◆ Description of the task: Lines from the listing below that contain the string "computer" are to be reported.

◆ Supplied records:
=-=-=

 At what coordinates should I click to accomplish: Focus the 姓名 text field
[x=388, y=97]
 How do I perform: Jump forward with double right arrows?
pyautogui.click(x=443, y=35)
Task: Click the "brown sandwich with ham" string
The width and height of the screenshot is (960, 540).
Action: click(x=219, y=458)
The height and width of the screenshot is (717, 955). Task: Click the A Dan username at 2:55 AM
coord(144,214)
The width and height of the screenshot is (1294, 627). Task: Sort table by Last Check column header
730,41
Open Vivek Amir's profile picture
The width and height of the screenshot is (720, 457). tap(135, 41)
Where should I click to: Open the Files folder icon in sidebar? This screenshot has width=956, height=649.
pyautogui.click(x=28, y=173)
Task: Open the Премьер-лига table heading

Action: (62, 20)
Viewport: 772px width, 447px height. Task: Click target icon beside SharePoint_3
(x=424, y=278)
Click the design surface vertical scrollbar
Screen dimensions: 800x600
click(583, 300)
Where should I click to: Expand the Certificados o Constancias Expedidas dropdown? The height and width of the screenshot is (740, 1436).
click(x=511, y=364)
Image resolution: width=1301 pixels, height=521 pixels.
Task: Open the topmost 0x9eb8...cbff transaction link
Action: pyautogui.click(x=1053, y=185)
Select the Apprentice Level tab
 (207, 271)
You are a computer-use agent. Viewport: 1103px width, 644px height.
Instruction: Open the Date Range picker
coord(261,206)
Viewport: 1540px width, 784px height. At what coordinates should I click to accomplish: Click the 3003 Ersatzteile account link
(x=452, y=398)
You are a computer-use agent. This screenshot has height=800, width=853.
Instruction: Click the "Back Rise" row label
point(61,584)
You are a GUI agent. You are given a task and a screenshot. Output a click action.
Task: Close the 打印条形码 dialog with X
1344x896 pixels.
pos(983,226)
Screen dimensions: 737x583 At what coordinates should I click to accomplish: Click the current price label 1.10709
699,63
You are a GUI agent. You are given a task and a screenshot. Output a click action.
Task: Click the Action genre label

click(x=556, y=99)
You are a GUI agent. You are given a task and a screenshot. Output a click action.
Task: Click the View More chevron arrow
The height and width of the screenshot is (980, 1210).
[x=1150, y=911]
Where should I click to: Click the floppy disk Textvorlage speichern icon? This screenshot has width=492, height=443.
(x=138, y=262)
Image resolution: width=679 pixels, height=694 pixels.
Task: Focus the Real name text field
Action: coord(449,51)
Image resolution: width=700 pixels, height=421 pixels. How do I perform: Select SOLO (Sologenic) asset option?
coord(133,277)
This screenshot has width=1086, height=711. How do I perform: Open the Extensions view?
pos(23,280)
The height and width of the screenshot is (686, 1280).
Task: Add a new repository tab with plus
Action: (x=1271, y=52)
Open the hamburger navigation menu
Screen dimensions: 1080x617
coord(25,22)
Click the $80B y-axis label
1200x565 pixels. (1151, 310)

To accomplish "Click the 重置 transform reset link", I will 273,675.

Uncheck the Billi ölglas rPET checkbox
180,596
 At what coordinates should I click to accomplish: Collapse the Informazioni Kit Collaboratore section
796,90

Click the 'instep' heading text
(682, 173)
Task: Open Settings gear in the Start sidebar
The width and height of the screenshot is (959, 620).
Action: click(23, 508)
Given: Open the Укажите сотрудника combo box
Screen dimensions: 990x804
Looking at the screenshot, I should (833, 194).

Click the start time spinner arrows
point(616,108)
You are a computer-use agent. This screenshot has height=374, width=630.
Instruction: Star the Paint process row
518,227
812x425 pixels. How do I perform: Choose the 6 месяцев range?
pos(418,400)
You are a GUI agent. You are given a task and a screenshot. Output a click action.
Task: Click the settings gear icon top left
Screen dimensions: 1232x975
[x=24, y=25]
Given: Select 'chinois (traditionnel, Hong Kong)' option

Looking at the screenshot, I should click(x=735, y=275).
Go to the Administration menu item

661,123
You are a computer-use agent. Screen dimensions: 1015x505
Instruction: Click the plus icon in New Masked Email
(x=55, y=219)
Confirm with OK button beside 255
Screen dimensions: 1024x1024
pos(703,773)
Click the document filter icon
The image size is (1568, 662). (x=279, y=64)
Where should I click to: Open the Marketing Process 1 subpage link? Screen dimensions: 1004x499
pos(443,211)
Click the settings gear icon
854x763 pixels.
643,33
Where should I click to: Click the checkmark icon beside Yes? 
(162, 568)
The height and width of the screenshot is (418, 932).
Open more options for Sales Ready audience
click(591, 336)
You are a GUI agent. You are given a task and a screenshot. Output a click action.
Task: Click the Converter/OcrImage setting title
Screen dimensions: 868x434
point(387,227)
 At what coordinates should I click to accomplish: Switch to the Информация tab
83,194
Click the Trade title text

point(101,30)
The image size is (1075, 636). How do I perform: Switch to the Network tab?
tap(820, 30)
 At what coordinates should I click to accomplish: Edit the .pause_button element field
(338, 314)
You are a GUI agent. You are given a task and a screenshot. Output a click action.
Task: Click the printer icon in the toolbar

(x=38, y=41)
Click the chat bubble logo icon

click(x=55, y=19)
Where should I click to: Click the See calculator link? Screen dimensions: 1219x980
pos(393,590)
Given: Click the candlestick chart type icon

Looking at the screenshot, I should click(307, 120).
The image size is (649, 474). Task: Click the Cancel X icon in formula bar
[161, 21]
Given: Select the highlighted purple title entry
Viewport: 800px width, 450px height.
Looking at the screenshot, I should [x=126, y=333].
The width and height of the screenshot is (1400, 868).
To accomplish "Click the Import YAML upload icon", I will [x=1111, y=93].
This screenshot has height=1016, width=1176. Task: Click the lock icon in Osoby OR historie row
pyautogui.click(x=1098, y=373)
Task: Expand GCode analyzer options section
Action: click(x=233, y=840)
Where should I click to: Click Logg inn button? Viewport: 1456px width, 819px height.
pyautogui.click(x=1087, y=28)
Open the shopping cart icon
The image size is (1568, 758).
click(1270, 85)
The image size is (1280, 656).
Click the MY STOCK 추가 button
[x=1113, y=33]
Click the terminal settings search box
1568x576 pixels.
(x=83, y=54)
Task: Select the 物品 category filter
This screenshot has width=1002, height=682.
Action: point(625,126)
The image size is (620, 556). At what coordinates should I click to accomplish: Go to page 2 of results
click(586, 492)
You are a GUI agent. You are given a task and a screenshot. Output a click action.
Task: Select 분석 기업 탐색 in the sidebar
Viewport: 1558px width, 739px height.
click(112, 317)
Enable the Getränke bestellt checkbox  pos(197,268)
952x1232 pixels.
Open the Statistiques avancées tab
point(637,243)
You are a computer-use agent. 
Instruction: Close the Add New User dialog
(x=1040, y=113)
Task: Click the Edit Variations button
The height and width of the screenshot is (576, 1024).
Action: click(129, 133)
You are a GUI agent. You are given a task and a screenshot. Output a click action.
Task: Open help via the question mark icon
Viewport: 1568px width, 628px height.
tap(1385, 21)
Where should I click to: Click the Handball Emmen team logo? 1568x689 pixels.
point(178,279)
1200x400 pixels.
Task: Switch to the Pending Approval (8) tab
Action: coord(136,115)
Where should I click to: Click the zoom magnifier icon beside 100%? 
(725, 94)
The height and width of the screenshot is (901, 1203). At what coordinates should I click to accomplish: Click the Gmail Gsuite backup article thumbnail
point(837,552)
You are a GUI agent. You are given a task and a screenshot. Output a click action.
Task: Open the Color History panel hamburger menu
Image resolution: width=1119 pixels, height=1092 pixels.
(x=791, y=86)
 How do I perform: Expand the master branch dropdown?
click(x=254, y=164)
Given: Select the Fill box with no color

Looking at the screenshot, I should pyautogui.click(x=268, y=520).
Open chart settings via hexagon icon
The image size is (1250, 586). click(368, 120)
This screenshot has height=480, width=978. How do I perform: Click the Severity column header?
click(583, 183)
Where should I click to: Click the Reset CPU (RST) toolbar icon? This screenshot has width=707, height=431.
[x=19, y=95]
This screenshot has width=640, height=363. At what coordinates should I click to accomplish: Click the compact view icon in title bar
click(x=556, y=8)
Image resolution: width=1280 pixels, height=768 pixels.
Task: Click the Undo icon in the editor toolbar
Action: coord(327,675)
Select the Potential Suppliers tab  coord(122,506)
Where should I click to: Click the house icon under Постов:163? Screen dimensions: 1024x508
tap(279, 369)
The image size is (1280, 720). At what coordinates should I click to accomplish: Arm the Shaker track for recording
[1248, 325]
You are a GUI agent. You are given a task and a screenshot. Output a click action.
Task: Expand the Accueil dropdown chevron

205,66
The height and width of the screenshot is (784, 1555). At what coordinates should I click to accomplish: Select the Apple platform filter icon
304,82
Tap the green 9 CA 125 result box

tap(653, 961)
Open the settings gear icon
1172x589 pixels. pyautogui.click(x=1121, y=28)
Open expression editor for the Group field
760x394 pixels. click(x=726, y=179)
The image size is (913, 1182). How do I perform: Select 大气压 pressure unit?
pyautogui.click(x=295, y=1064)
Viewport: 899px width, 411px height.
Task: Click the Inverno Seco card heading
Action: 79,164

=-=-=

◆ Task response:
You are a computer-use agent. Viewport: 1103px width, 644px height.
You are a computer-use agent. This screenshot has height=800, width=853.
You are a computer-use agent. This screenshot has height=374, width=630.
You are a computer-use agent. Screen dimensions: 1015x505
You are a computer-use agent. 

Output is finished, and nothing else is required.